:: Dataset content ::

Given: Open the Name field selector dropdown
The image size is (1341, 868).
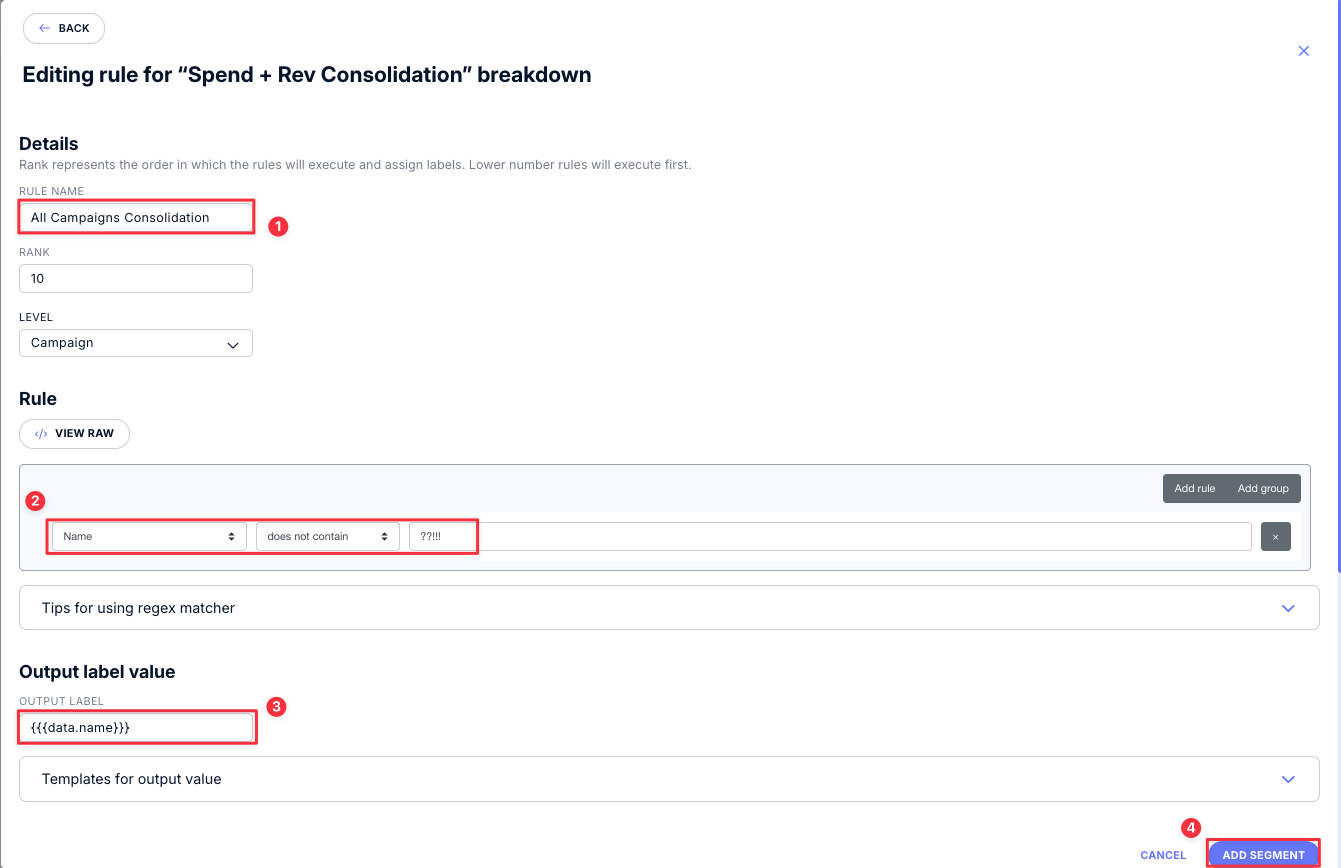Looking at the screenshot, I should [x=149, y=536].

* * *

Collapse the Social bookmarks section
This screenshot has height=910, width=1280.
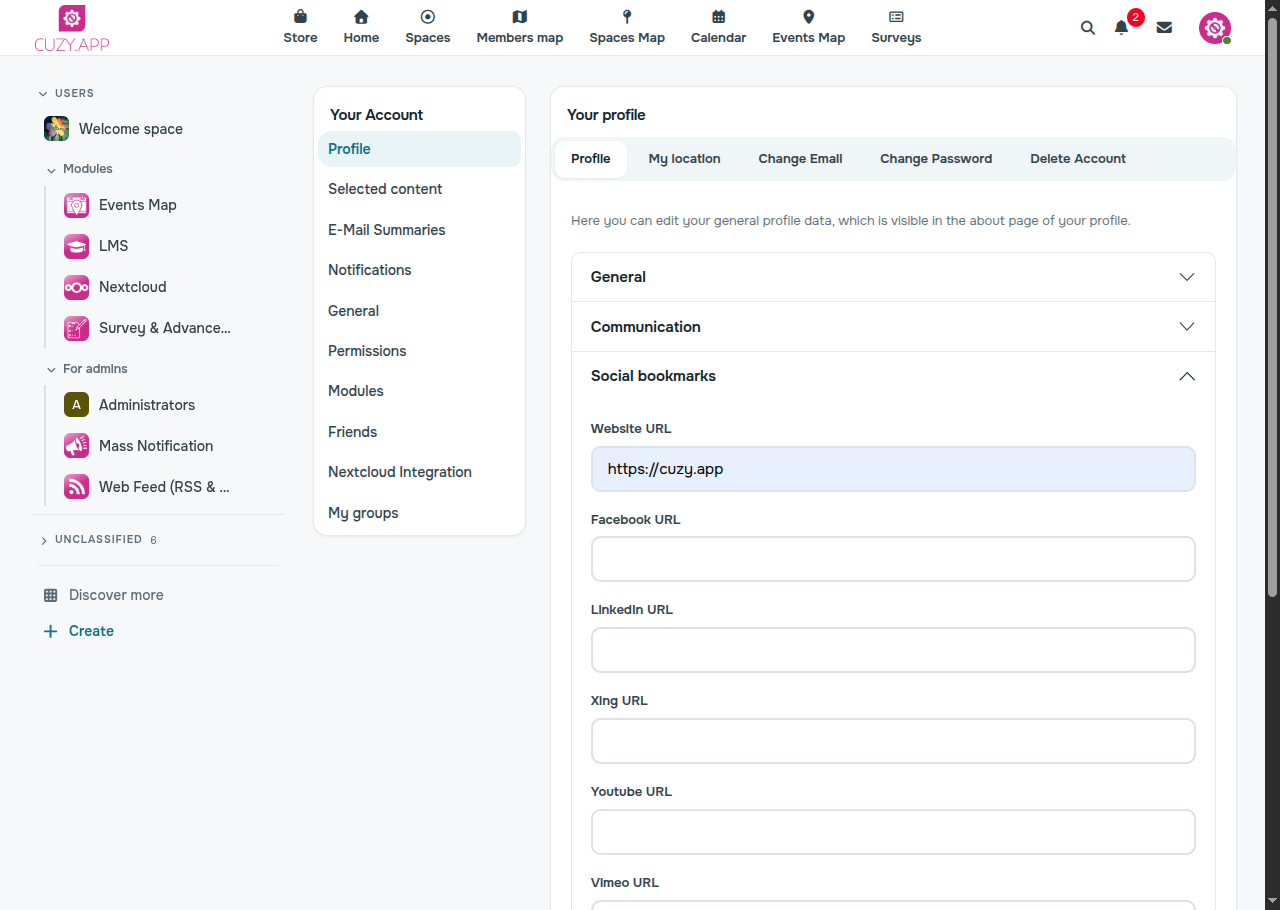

:: The task ::
Output, from the data above, the lines from the line with "Collapse the Social bookmarks section" to the line with "This screenshot has height=910, width=1280." exactly as they stand, both ends included and nothing else.

:: Result for this exercise ::
Collapse the Social bookmarks section
This screenshot has height=910, width=1280.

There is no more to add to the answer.